Collected data entries

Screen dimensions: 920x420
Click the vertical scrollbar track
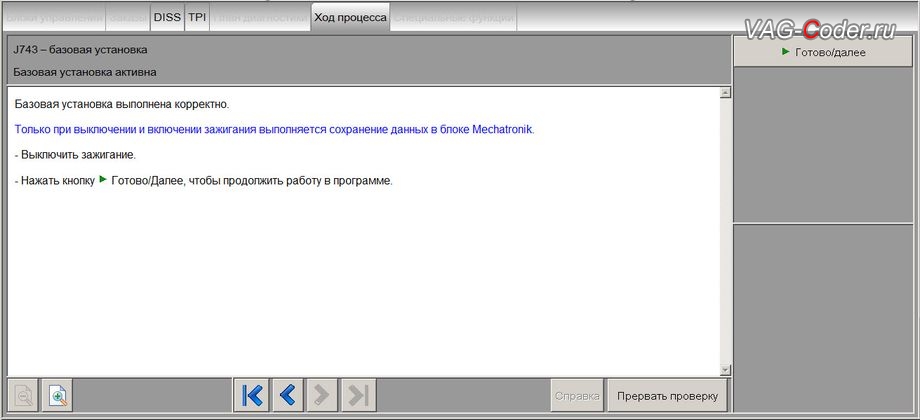click(x=725, y=231)

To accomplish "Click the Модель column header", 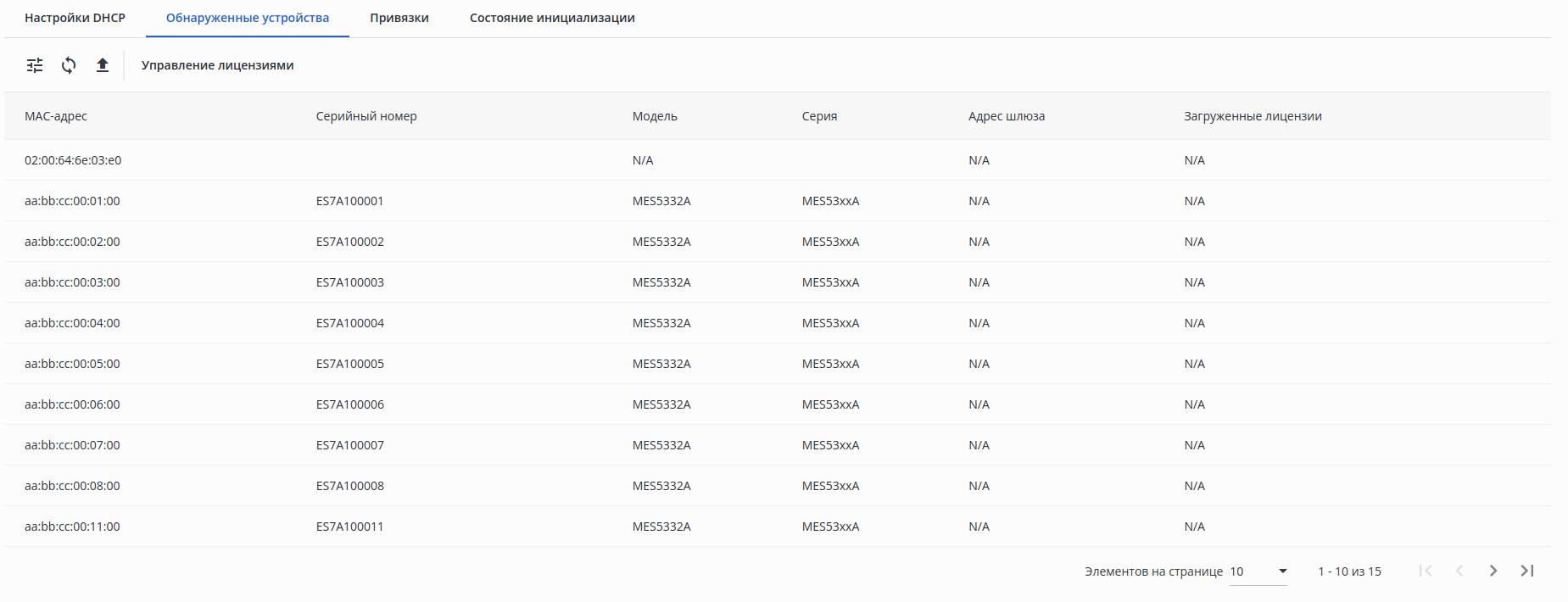I will tap(655, 116).
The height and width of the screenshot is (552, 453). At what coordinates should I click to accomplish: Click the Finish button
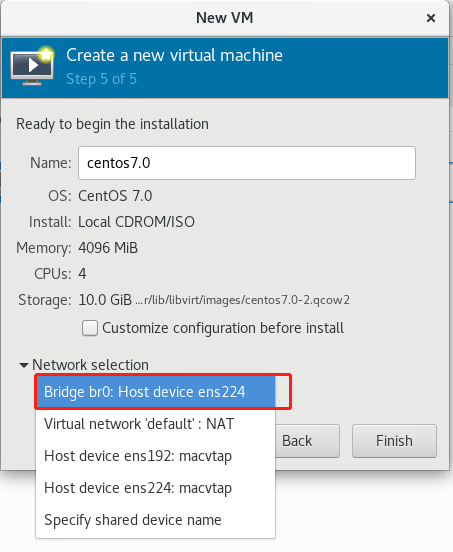[x=394, y=441]
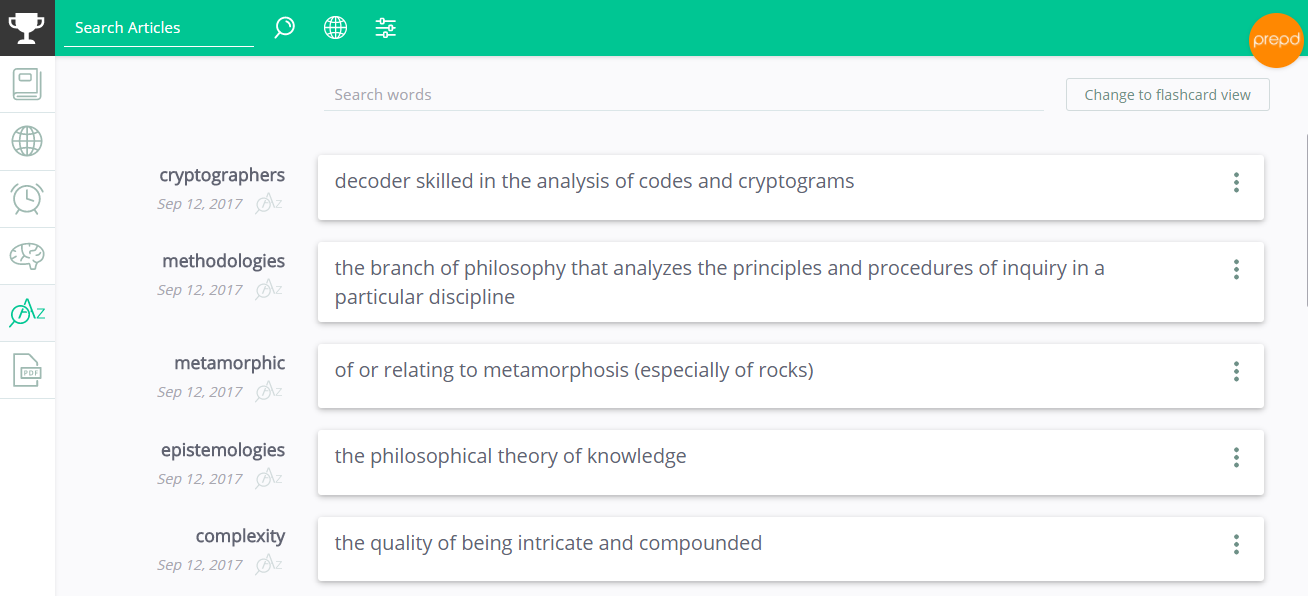The height and width of the screenshot is (596, 1308).
Task: Open the book library sidebar icon
Action: click(27, 84)
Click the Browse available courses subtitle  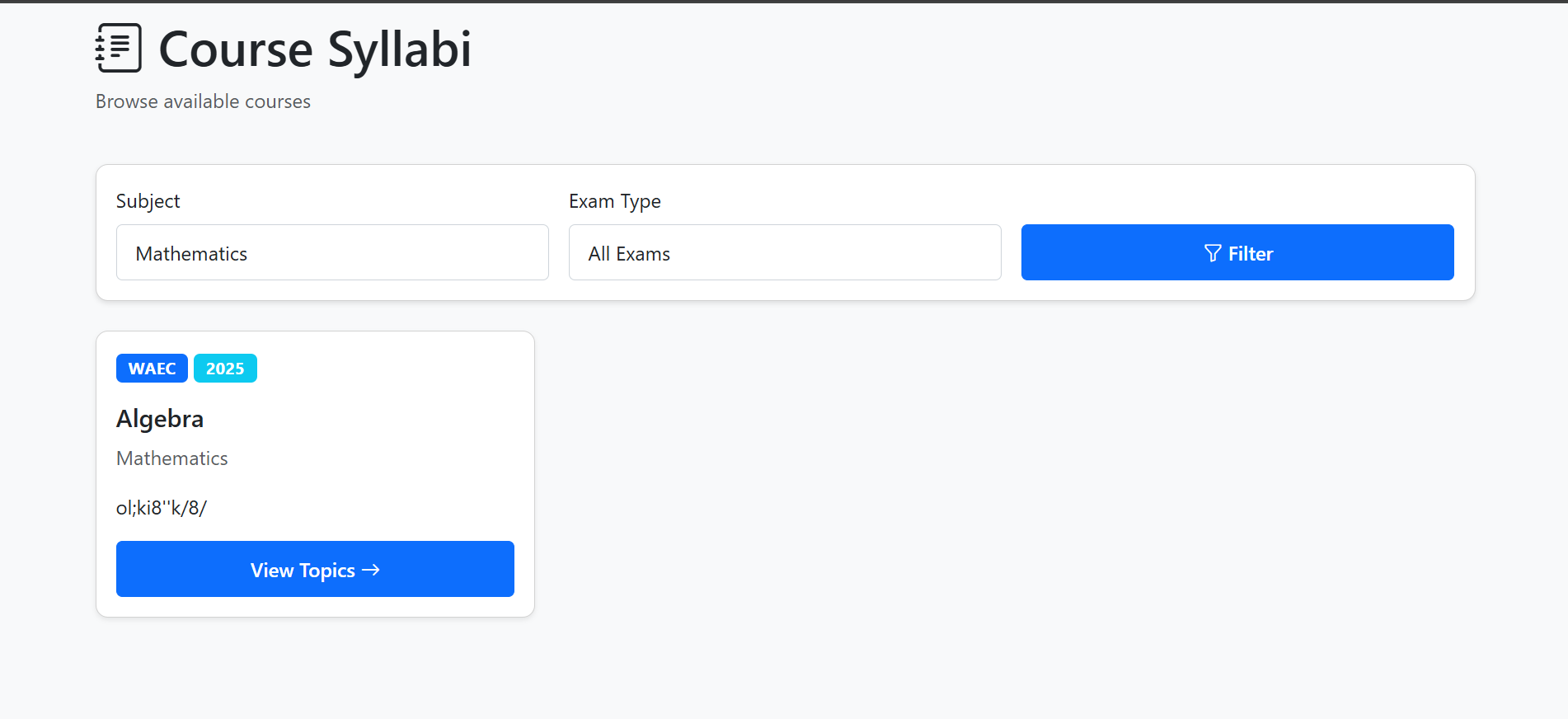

### DIRECTIONS
Nothing but the lines from the one holding "The height and width of the screenshot is (552, 453)." through the final line of the records above belongs in the answer, each retyped exactly; omit the pictures.

### RESPONSE TO THIS EXERCISE
The height and width of the screenshot is (552, 453). At what coordinates should I click to accomplish: Click the Finish button
[x=394, y=441]
The height and width of the screenshot is (596, 1308).
Task: Open the book library sidebar icon
Action: click(27, 84)
Click the Browse available courses subtitle  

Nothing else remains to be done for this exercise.